Fill me with wisdom so that when we walk this journey together we don’t get lost along the way.

In Your holy name, Amen.

I don’t know where I’m going from here, but I am taking the spirit of this prayer with me. Many tasks. Easy to get lost. Helping Cheryl to deal with Parkinson’s forces me to look inside and reflect. And I wonder what purpose this disease has.

Perhaps a discovery of what love is and what it is not?

Chocolate for Breakfast

All of us have particular likes and dislikes. Certain comfort foods are associate with meals at certain times of day.

What about chocolate for breakfast?

And sometimes you have to cry. Sometimes you have to tease. Sometimes you grieve for a past life. You may remember it differently from what actually was but the nostalgia is real.

Or you could have chocolate for breakfast.

In the now in the present you keep pushing. Sometimes you laugh. There is joy if you look for it. You can look away to the past.

Or you could have chocolate for breakfast.

Favorite things, favorite foods, favorite places attract you to the old times. Do not disparage the old times. Do not despair of the present times. New things are new favorite things.

Like you could have chocolate for breakfast.

With love all things are possible or so it is said. Chronic disease in a loved one is an opportunity for a deeper love. A deeper truer attachment to one’s own self and the one you love.

It may turn out that you love chocolate for breakfast.

Good times are not all in the past. Good times are now. Merely time is required for the nostalgic longings. Can the circular thoughts coming with age and dreary-ness cause a view of one’s own rear?

And destroy the idea of chocolate for breakfast?

Or is the idea of chocolate for breakfast a metaphor for youth and vigor? Count Chocula a satisfactory conclusion? Or a new beginning. Of something precious. Of someone precocious

Enough to try chocolate for breakfast?

Sewing Camp

I truly do not want to learn how to sew, be a seamstress, or do other related crafts. I am male and in my 70’s. I do not need that. And yet I must.

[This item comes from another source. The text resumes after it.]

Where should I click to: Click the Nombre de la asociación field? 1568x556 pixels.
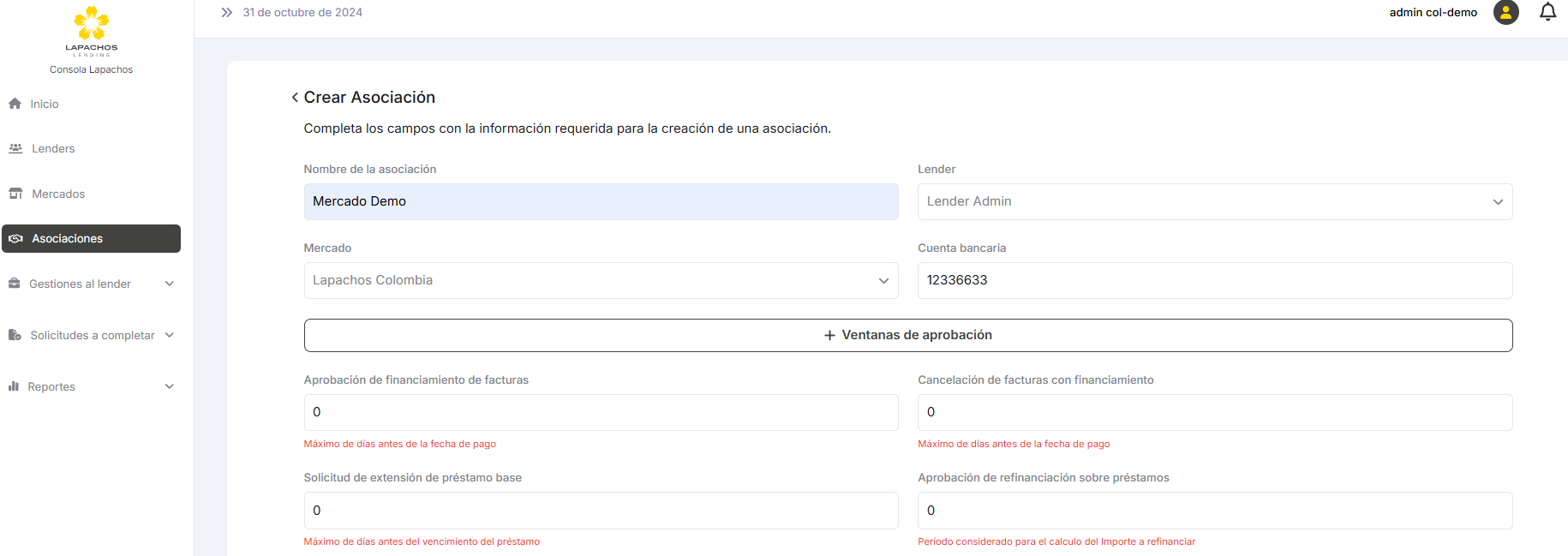tap(601, 202)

That is silly attitude. When you have spent 50 years with someone occasionally you will disagree with her. When you love someone so deeply that you are willing to turn away from your own self-interest to take care of her during a chronic illness it is possible to smother her in the care-giving.

Learn how to sew. Just do it. Do not arrogantly display your new found skill set. You are the helper. You are the holder of pins. You are the threader of bobbins. You are the crimper of snaps. You know where to find interfacing in the fabric store. Be proud that you know what interfacing is! Do not imagine you are in charge of project scheduling. The illness’s symptoms will set the schedule. Relax. Enjoy the moment.

Lord have mercy! It is easy to have a fight when your lover, wife, partner, mother of your children, your rock, the person who shares your vision, the center of your universe is gifted with a chronic illness. Parkinson’s disease is not always debilitating but it can be and it can be so for the one who has it and the one is helping the one who has it. It can be exhausting.

In the morning she is way off. Movement is hard. Fingers are numb. She has finally fallen asleep after a restless night, when I get her up so she is not way off her medication schedule, she is angry with me and with herself. As the day progresses she improves but I have not moved out of care-giving mode. To her it becomes smothering. An argument ensues over who will cook dinner.

I have to give in. She cooks dinner. It is like old times when we were younger. She is and always was a good cook. Comfort food. I am more experimental which occasionally turns disastrous. I really miss the old times occasionally. But it is also good to enjoy the present.

Perhaps, just perhaps, I need to enjoy the moment.